The concept of the circular economy is becoming increasingly important in the Swiss construction industry. In view of the climatic challenges, increasing scarcity of resources and growing volumes of waste, innovative approaches are fundamentally changing traditional linear construction.

October 2025

ETH professors Catherine De Wolf and Maria Conen are advocating a radical change in the construction industry. Instead of sacrificing old, energy-inefficient buildings, they advocate their preservation, renovation and expansion. In addition to ecological aspects, the focus is on social and cultural factors. Buildings harbor identities and histories, the preservation of which is essential for city life. Sustainability thus becomes a link between the environment, society and architecture.

Reuse of building materials
A good example is the reuse of glass elements from the external escalators of the Centre Pompidou in Paris as office partitions. The time-consuming dismantling, sorting and reintegration is cost-intensive, but offers enormous ecological benefits through significant CO₂ savings and the avoidance of waste.

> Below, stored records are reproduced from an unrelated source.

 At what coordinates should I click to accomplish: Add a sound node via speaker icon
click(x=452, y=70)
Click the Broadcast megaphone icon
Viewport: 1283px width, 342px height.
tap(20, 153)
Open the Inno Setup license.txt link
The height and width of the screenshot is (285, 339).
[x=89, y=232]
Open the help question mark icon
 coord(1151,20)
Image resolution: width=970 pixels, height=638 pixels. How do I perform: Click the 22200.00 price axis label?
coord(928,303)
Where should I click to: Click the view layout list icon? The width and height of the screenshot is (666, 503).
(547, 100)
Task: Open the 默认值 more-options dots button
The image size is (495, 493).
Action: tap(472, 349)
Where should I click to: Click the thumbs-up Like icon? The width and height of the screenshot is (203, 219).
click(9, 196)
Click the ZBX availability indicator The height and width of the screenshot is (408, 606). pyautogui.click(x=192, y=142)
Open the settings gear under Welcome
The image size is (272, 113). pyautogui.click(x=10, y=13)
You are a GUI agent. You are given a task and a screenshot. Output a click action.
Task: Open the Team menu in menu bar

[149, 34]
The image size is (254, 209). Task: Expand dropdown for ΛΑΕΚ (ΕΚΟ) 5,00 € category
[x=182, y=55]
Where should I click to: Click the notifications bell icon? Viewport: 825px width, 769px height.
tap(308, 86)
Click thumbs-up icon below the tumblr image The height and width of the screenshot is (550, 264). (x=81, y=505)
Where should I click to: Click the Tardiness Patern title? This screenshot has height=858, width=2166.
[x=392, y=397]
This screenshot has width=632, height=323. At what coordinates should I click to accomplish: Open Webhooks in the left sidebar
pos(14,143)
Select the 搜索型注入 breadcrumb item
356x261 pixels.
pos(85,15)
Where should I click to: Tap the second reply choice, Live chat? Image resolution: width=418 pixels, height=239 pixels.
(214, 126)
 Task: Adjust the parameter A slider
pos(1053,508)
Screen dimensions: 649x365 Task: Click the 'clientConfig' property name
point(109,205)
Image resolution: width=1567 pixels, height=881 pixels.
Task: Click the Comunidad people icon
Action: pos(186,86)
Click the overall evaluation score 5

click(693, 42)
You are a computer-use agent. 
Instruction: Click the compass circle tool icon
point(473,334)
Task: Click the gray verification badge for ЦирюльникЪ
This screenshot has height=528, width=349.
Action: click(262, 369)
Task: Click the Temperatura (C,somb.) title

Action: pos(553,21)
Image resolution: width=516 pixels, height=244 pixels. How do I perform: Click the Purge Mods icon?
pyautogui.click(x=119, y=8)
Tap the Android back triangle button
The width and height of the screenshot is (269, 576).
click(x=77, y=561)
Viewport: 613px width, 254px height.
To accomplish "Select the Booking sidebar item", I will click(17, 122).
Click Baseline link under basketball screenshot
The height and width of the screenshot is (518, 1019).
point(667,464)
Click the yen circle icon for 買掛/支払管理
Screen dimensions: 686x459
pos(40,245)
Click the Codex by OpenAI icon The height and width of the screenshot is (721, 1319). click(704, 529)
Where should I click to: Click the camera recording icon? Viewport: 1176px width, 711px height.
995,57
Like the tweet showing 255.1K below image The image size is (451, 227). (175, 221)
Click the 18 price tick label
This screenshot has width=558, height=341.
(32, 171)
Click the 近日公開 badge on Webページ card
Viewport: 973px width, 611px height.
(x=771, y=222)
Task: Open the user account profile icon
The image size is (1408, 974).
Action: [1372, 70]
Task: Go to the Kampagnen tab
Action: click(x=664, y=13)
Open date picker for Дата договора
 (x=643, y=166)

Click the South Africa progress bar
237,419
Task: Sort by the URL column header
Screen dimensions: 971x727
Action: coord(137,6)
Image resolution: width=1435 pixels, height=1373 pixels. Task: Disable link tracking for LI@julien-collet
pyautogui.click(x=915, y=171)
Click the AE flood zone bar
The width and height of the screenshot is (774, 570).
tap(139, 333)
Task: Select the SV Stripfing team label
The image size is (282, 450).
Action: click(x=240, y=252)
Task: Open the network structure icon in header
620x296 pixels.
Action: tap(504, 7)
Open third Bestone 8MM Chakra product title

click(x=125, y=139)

Building materials such as wood and concrete have great, previously untapped potential for reuse. While wood is often simply burned, concrete slabs could be cut out and used as wall elements. Although steel beams are recycled, they are usually melted down in an energy-intensive process instead of being reused in a stable form. The challenges lie in technical feasibility, costs and complex planning.

Digitalization and material passports for optimization
Digital tools such as material passports should make it easier to gain an overview of the origin, composition and useful life of components in the future. This will make reuse and dismantling more efficient and transparent. The harmonization of such standards is the subject of research in order to create binding solutions in the industry.

Legal and standardization barriers
Another stumbling block is today’s prevailing standards, which are primarily designed for new buildings and take insufficient account of conversions and the context of existing buildings. This makes renovations and work on existing buildings more difficult from an energy perspective. Laws and regulations must be made more flexible in future in order to promote circular construction methods.

Circular economy as a pioneer for CO₂ reduction
The construction industry is responsible for around 50 percent of resource depletion and considerable amounts of CO₂ emissions. The circular economy significantly reduces these by cutting material costs, waste and energy consumption through reuse and modular construction. Deconstructability through bolted or plugged rather than glued connections is key here.

Challenges and future prospects
The biggest challenge lies in the effort involved in dismantling and reusing materials and finding buyers for reused materials. The lack of comprehensive market structures makes widespread implementation difficult. This is where initiatives such as digital marketplaces and the involvement of specialized engineering expertise come in.

Modular construction and flexible usage concepts, such as the use of less well-insulated buildings as museums, show viable prospects for the future. The young generation of students and researchers at ETH and other institutes in particular are driving innovation, which gives hope for a more sustainable construction industry.